*** Records provided ***

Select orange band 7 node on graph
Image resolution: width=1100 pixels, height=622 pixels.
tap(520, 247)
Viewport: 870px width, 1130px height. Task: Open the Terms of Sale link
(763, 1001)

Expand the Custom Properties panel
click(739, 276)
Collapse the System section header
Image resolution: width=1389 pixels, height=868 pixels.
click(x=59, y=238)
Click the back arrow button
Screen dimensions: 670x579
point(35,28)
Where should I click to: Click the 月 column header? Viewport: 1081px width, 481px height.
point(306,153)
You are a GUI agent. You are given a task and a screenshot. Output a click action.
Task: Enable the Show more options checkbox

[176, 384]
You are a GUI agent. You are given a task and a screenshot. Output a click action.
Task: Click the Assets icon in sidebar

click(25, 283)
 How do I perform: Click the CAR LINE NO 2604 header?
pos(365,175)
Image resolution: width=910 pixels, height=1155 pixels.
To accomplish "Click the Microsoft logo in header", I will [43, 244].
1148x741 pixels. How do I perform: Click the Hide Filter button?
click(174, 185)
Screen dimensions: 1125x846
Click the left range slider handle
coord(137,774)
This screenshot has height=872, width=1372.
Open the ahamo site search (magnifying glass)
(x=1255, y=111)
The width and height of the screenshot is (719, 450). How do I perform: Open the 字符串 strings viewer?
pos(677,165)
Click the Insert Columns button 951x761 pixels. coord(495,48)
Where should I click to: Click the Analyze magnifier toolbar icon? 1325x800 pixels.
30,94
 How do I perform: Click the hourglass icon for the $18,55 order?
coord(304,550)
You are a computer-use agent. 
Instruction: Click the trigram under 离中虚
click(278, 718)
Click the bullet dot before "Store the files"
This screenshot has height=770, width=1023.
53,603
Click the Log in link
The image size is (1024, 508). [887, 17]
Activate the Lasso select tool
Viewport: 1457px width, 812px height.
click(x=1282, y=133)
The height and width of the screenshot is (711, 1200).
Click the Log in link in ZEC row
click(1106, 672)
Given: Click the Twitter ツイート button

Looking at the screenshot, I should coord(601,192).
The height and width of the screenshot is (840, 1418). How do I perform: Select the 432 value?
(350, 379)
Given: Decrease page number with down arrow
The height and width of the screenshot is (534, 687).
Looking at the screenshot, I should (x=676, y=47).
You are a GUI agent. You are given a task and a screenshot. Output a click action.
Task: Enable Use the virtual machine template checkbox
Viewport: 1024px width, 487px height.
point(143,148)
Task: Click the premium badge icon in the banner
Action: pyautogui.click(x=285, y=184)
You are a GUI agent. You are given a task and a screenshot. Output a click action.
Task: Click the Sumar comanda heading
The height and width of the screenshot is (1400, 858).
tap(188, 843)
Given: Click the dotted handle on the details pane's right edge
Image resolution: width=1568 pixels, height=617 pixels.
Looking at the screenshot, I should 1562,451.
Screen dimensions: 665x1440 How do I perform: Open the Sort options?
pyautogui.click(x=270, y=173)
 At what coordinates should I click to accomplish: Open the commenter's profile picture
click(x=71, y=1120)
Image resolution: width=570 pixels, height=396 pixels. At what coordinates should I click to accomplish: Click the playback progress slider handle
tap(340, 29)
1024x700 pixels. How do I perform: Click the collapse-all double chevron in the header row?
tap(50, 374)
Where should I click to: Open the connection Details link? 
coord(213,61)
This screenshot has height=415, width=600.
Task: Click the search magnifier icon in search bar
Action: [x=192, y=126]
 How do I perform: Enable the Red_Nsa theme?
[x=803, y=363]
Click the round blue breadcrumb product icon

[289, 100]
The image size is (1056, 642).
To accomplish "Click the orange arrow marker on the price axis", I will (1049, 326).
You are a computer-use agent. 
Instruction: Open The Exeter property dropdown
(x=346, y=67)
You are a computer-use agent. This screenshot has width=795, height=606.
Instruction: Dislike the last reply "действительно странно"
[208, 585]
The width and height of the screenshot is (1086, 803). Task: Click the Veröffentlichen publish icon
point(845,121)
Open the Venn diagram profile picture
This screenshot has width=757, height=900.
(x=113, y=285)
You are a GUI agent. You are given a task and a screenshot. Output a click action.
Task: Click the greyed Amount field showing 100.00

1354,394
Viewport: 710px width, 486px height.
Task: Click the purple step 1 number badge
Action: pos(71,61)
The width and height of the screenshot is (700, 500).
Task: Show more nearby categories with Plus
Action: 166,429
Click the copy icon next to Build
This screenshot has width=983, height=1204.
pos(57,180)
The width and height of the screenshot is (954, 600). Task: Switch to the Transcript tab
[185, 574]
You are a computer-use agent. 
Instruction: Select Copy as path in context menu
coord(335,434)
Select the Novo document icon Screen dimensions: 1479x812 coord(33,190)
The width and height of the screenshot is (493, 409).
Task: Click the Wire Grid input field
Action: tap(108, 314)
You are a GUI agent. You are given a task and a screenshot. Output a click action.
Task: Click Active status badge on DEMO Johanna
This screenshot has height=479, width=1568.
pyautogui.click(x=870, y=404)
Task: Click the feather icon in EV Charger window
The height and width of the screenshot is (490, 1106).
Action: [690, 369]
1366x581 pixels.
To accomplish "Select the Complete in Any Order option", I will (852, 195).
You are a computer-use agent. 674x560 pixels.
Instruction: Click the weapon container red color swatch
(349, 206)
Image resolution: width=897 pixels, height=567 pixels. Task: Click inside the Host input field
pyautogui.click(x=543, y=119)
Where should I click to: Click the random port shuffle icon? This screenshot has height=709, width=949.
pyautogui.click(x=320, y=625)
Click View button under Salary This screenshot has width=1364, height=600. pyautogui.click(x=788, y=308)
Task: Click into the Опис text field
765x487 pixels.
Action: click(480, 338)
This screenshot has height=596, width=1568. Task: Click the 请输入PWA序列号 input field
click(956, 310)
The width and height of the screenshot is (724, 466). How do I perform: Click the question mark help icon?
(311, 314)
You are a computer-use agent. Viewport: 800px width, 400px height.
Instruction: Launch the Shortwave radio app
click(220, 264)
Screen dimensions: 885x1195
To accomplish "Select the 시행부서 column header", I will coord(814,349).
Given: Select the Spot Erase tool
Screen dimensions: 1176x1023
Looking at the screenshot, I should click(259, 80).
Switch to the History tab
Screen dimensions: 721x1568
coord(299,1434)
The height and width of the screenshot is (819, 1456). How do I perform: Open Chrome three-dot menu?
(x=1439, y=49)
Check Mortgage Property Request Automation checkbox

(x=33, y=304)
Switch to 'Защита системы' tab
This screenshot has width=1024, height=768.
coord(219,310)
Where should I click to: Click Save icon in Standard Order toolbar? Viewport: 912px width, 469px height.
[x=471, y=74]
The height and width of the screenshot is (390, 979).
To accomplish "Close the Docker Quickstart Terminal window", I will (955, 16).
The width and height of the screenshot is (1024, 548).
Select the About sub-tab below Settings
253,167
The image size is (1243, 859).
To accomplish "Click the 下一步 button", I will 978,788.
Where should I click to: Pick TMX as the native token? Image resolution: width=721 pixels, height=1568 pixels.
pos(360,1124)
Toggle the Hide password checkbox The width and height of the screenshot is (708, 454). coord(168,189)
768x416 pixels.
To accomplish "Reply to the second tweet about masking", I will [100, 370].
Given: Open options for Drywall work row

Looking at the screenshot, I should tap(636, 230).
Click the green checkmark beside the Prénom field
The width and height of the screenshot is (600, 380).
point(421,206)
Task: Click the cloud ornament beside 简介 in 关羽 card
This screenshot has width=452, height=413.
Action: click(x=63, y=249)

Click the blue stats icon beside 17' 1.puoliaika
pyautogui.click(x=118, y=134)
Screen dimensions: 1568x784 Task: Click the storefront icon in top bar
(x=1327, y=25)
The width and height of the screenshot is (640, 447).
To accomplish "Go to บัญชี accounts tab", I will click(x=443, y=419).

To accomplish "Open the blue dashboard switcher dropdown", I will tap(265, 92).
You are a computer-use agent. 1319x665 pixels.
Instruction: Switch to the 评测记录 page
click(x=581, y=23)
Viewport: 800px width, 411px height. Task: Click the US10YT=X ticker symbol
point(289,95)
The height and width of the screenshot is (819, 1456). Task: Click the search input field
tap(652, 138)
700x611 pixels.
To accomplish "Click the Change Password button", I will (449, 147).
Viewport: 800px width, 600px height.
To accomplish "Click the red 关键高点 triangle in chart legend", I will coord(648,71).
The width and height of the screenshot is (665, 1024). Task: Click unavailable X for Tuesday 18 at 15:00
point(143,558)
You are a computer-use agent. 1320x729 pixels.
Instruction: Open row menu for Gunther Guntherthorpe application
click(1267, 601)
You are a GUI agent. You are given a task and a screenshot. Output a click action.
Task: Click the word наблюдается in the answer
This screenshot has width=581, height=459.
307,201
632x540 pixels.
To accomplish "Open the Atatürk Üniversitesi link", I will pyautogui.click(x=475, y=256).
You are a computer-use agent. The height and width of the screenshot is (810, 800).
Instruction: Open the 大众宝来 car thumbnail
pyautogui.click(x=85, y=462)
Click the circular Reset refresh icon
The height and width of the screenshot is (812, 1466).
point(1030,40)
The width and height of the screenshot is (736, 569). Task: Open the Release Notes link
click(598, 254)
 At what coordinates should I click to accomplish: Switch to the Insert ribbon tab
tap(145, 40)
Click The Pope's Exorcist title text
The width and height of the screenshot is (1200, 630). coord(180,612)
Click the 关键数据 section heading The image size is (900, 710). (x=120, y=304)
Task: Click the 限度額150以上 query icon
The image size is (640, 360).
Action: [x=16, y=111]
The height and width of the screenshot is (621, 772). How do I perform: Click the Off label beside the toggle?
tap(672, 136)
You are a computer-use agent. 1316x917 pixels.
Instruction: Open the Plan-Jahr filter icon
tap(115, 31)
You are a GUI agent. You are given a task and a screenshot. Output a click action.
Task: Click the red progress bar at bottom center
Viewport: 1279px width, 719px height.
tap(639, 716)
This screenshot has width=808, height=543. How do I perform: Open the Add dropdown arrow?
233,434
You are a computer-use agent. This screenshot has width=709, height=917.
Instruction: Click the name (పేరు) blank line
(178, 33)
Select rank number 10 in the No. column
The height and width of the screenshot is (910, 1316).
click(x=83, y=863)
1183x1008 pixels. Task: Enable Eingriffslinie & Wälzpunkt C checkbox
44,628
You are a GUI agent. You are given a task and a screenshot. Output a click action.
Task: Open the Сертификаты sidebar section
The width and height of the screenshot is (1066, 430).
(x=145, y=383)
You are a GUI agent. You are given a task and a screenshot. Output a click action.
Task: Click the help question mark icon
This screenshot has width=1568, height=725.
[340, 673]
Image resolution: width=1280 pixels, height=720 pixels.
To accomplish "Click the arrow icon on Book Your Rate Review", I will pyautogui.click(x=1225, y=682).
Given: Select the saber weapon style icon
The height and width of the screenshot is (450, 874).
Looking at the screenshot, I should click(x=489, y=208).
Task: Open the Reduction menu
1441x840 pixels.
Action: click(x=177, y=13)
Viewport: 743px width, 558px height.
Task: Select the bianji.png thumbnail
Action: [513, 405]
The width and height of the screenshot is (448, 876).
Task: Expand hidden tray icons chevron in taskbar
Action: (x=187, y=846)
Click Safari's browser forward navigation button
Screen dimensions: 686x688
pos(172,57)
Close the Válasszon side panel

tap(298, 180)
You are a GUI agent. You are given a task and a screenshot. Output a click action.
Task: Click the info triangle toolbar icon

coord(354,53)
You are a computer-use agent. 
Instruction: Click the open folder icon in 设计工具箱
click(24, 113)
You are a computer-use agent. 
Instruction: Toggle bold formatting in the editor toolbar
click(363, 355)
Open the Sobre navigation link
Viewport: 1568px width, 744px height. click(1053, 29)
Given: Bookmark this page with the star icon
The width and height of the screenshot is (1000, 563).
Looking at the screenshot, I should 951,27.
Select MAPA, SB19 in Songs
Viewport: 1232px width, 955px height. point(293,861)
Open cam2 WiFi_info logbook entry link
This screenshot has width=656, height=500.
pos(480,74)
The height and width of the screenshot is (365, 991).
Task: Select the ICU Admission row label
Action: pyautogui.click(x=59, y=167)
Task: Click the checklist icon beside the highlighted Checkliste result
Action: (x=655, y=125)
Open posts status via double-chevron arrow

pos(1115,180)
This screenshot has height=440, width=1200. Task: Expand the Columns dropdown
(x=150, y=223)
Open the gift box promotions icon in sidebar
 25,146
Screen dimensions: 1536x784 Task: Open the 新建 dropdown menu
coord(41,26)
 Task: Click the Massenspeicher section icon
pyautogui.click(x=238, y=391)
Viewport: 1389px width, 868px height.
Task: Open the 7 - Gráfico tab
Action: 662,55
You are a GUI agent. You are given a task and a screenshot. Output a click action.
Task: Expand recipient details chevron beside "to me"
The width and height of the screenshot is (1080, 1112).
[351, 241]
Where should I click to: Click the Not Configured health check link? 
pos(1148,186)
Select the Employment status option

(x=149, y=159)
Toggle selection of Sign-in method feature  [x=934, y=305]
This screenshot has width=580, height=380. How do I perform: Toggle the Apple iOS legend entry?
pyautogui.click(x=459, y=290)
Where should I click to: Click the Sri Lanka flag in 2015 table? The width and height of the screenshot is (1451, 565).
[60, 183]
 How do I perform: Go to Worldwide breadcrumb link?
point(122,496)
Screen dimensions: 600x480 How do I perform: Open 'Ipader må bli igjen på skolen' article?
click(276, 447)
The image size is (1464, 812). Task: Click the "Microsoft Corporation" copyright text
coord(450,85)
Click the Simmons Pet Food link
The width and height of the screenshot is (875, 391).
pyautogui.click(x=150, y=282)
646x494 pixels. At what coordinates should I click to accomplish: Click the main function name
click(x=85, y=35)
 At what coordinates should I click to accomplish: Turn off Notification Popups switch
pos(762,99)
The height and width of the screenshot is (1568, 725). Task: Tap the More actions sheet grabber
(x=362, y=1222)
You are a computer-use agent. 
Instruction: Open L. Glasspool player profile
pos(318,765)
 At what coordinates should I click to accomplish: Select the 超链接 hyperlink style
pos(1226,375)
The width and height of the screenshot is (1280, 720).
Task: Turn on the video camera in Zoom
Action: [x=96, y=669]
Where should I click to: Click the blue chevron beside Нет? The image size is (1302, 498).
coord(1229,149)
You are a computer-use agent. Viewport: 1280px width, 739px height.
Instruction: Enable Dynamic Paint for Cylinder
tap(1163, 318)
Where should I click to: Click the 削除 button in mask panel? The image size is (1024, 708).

*** End of Records provided ***

» Exercise: In the listing above, find the line with "1441x840 pixels." and the line with "Click Safari's browser", then print exactly those two lines and every line between them, and nothing more.

» Finished task:
1441x840 pixels.
Action: click(x=177, y=13)
Viewport: 743px width, 558px height.
Task: Select the bianji.png thumbnail
Action: [513, 405]
The width and height of the screenshot is (448, 876).
Task: Expand hidden tray icons chevron in taskbar
Action: (x=187, y=846)
Click Safari's browser forward navigation button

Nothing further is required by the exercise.